● **Brief**: Please copy, word for word, the line holding "Task: Switch to grid" and each line that follows it through the end of the entries, omitting any pictures.

*** Records for this exercise

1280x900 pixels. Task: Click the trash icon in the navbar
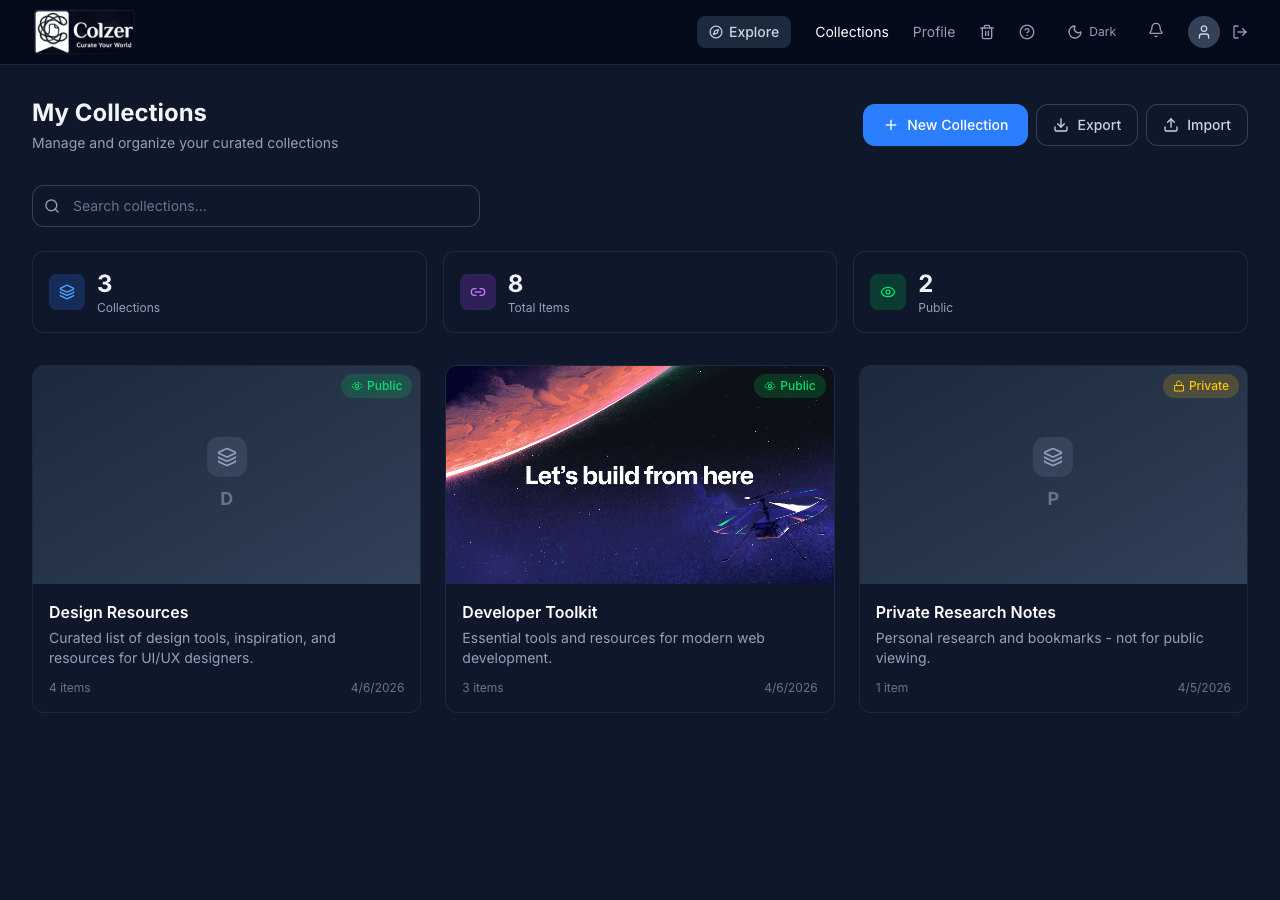click(987, 32)
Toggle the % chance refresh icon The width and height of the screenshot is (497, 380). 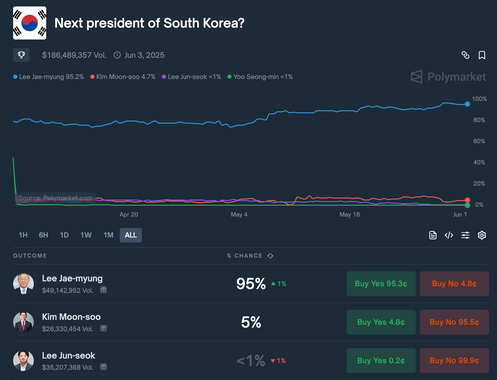coord(270,256)
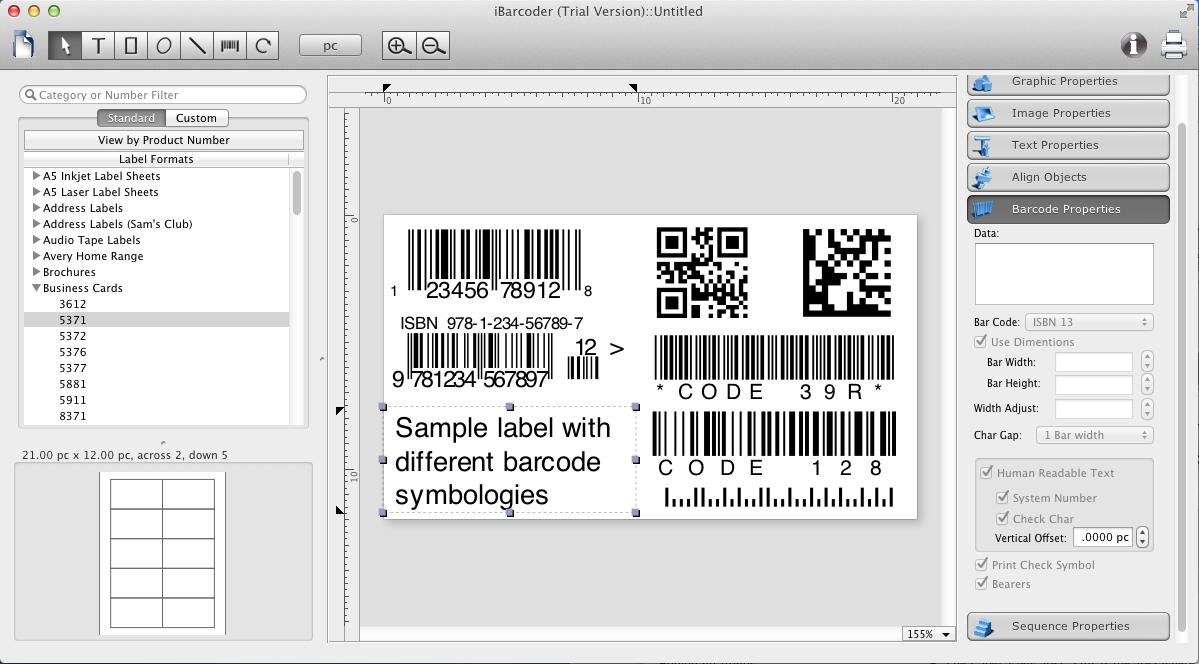This screenshot has height=664, width=1199.
Task: Switch to the Standard tab
Action: pos(130,117)
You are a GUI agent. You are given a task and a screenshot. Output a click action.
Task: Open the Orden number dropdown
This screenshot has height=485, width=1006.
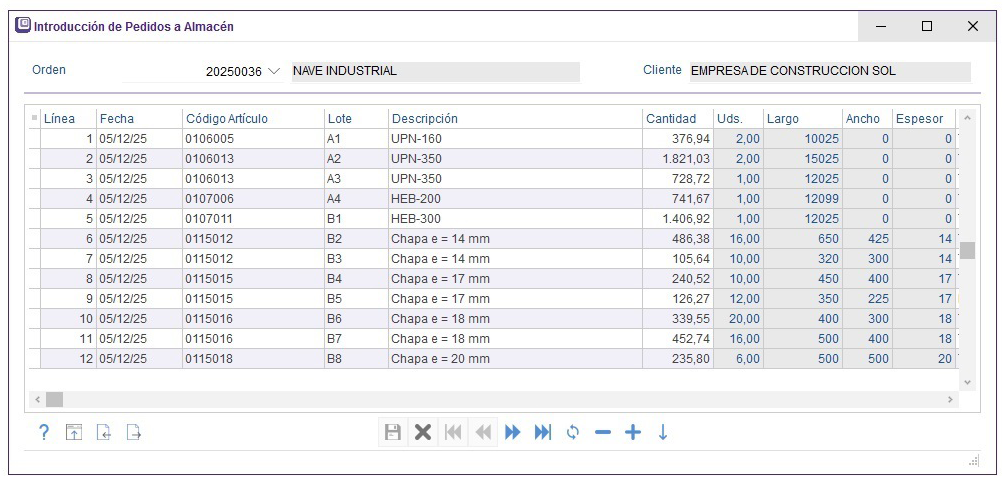[x=274, y=72]
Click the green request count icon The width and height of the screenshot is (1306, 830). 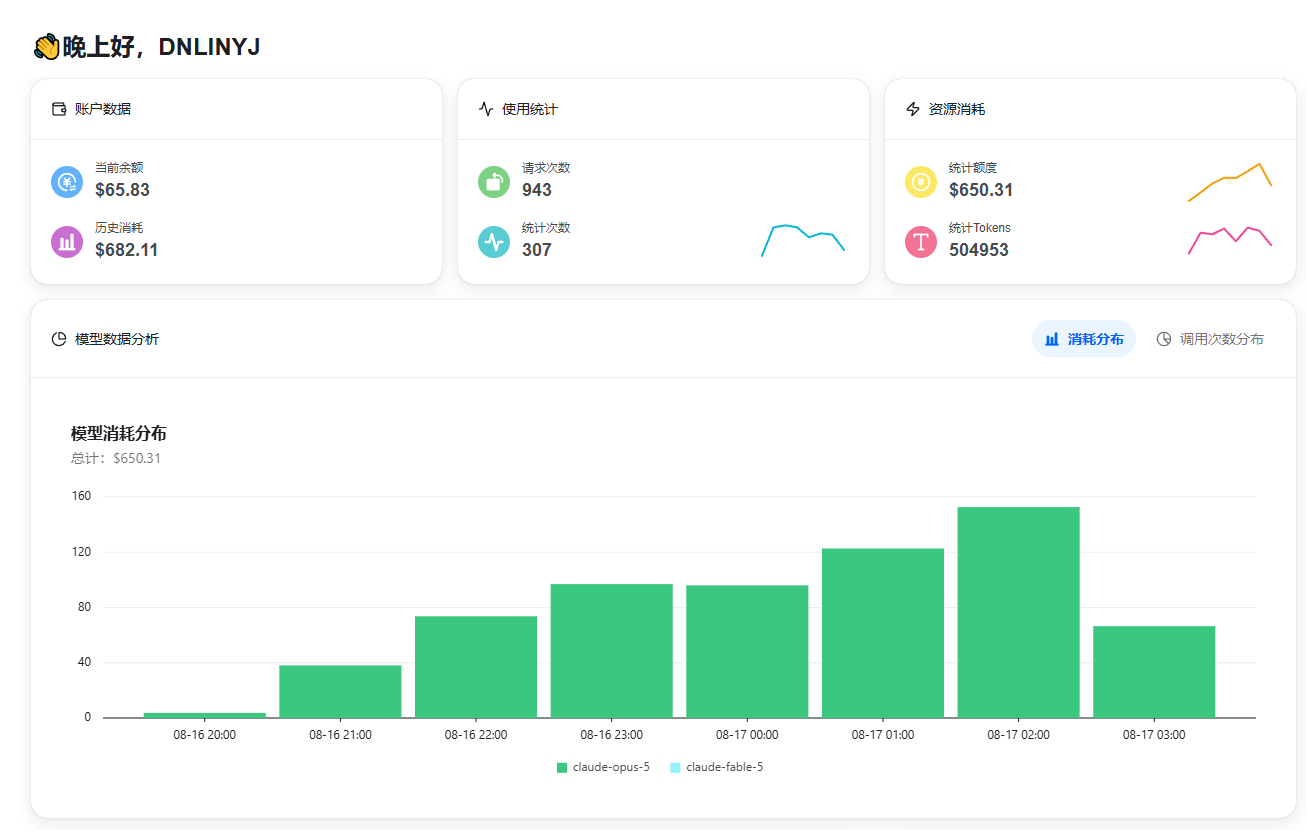tap(494, 182)
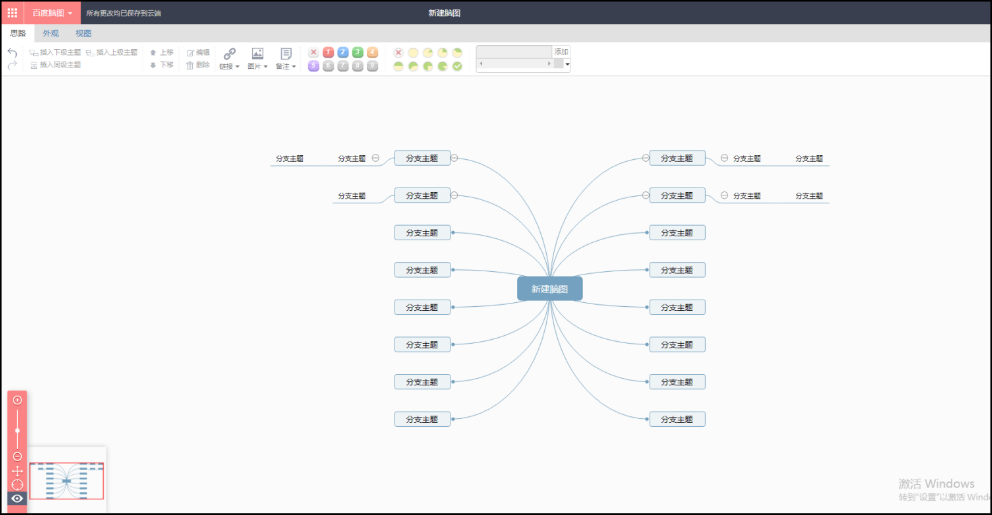The width and height of the screenshot is (992, 515).
Task: Select the green checkmark progress-complete icon
Action: (457, 66)
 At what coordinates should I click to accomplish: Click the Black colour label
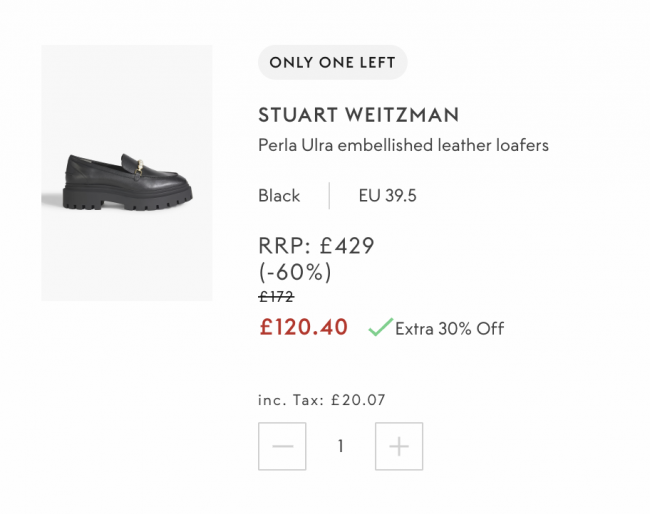279,196
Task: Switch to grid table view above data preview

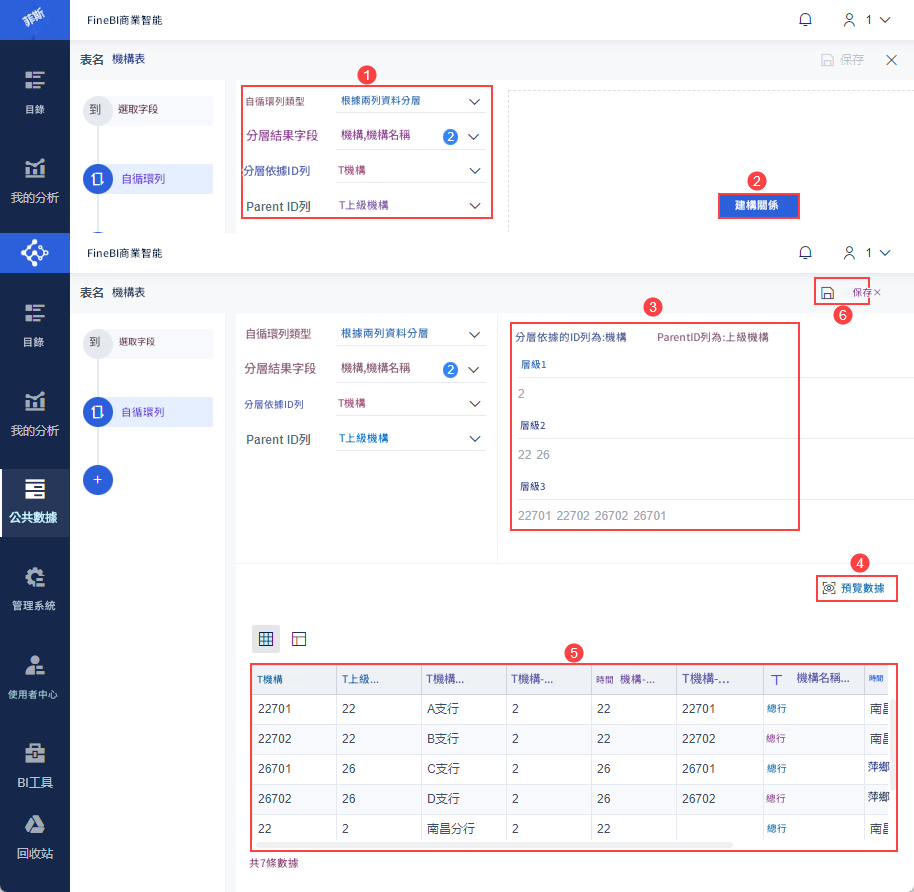Action: tap(266, 638)
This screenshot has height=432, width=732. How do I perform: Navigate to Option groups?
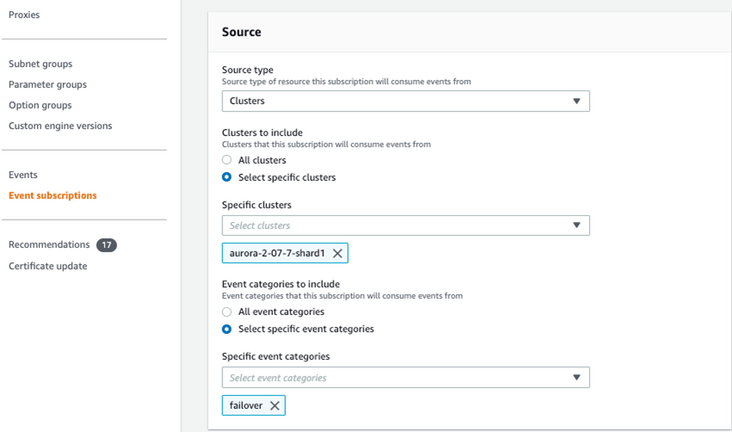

******

● **Written answer**:
Task: Switch to grid table view above data preview

Action: tap(266, 638)
This screenshot has height=432, width=732. How do I perform: Navigate to Option groups?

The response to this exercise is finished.